Countdown to completion: Two weeks

Most of the legal documents are now drafted and negotiations are in full swing. I have some down time late one evening while I am waiting for comments from the other side. I take this time to attend to my other less urgent matters. I need to get a whole load of documents ready for a client to sign in the morning on another deal which will take me a while but instead I take several hours responding to a last minute query from said client (the documents have been agreed for over a week).

When we meet in the morning, he asks me why I was still in the office after midnight. I laugh it off but inside I am thinking (a) gosh, I didn’t even realise it was past midnight — the days blur into one, and (b) perhaps if he had raised his query earlier I wouldn’t need to have stayed so late! I spend much of the next day liaising with foreign counsel and chasing other departments for their input on the various legal documents on the current deal. The partner asks me to update her on the entire CP checklist. I don’t think she has even read the list, never mind that this is a half a morning job in itself!

Countdown to completion: One week

I get woken up by my blackberry at 7:00am (after three hours sleep) with a request from the same partner asking me to review a set of documents (totalling 250 pages) on a new deal just in. This is shortly followed by a second email from the same partner asking for all outstanding documents to be satisfied by the end of the day on the current deal. Before almost having a nervous breakdown I push back and ask the partner which deal to prioritise. She reluctantly picks the current deal — lucky escape for me.

Friday at 7:00pm: having sat on some documents for over a week the other side responds and copies in all parties to arrange a conference call first thing Monday morning to resolve any final items outstanding. Great. I look forward to working another Friday night and all weekend.

Completion

Completion happens over the phone, eight sets of lawyers across multiple time zones and a 10 minute conversation. Deal done. We (I, the trainee and the senior associate) receive no thanks from the client (who thanks the non-existent partner direct). It feels like one big anti-climax. We have done what is expected — our job. Instead, my thanks from the partner is a request for me to update her on the other three deals which are now nearing to completing.

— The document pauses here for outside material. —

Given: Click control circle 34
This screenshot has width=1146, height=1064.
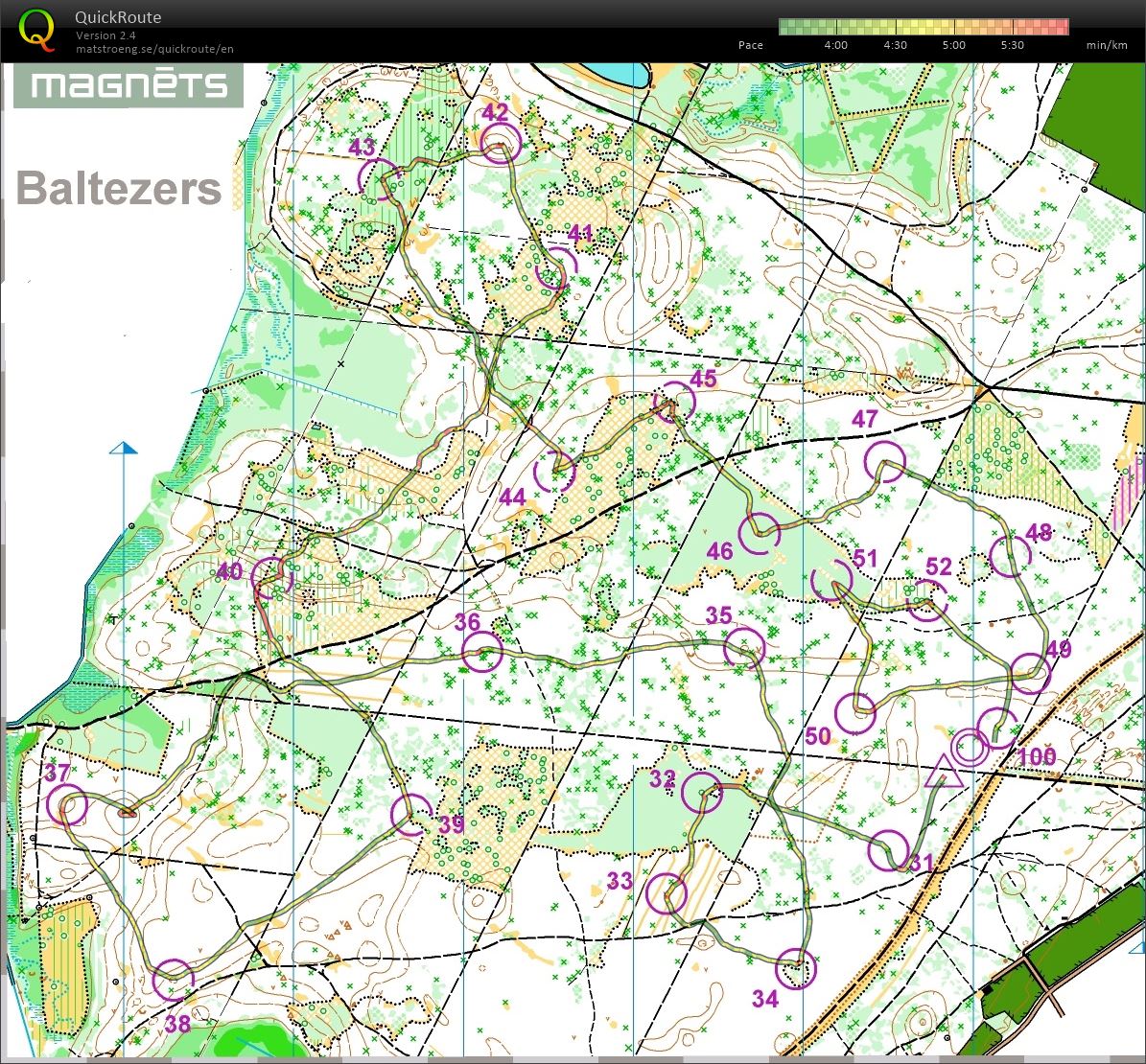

When work gets back to the normal nine to seven, I take the chance to catch up with friends, eat properly and actually do some exercise. It feels weird not to be on call 24-7 but the joy is short lived as I am pulled into a room and questioned as to why I have not ‘turned’ (for non-banking lawyers this means batting a document back into the other side’s court) a document around quickly enough on another matter. I resist the temptation to correct the partner of the fact that they have actually been sitting on my last three emails requesting their input (and ignored my regular updates) for several weeks!

In law you can live up to people’s expectations 99 times out of 100 and you’ll never know, but boy do you know about the one time you fall slightly short!

Jaded Lawyer is an anonymous junior banking & finance solicitor practising at a firm in the City of London.